Regan L. Parker, a graduate of Eastern Michigan University, was nominated for appointment to the Ypsilanti Downtown Development Authority at the Oct. 2 Ypsilanti City Council meeting.
She stood in front of the council during the audience participation session and presented her case for appointment.
“The city has my heart,” Parker said.
Ypsilanti Mayor Paul Schreiber said the YDDA has been discussing ways to make the board younger and more diverse.
“I appreciate her comments and her willingness to be on the board,” he said.
“I know the mayor is supportive of having me,” Parker said. “I think part of that is that I’m a little younger than their [YDDA board] demographic. I obviously don’t own a restaurant or a bar, but I understand business development and business growth strategy. And I’ve lived in the city for 11 years.”

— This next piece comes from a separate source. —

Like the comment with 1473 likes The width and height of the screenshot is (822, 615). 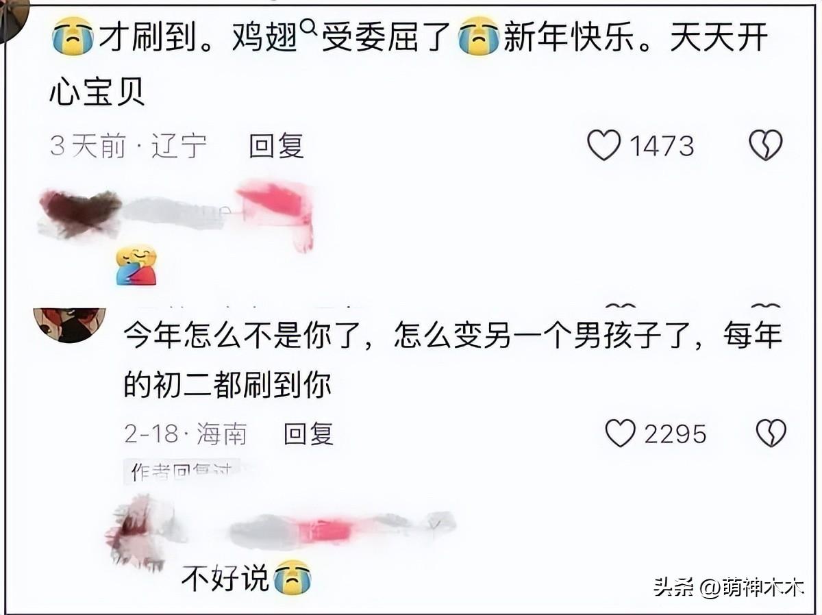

Parker has an extensive background in business development strategy at the University of Michigan, Hylant Group in Ann Arbor and Thomson-Shore in Dexter, where she is a business development manager.
If appointed to the YDDA, Parker hopes to help the board build a consensus by getting it to work toward common goals of promoting the city to investors, potential business owners, residents and
“Businesses in Ypsilanti are thriving,” Council Member Michael Bodary said. “It’s becoming an entertainment area with a lot of night life.”
“I frequent [Ypsilanti] and I’ve watched it develop and grow over time,” Parker said. “And I’ve watched the potential—kind of jazz people up and get people motivated and excited about our city again.”
Parker hopes to promote the use of vacant spaces within the city by attracting new businesses and other revenue-generating activities to fill those spaces. Parker’s vision is for Ypsilanti to aesthetically develop the three major districts: Depot Town, West Cross and Downtown.
“I’d like to see more public art. I’d like to see more green. I’d like the city to be a little more walk-able; a little more accessible in terms of public transportation and having it be a little more vibrant and usable,” she said.
Bodary said Ypsilanti doesn’t have the manufacturing and other types of business the city used to have.
“And it’s time to move and change with that,” he said.
Parker has aspired to become involved in the community in this way for about six years and she is excited that the opportunity has come.
The YDDA is scheduled to have a retreat Oct. 3, where it is expected to analyze the board makeup and the credentials that it desires.
City Council is expected to vote on Parker’s appointment at its Oct. 16 meeting.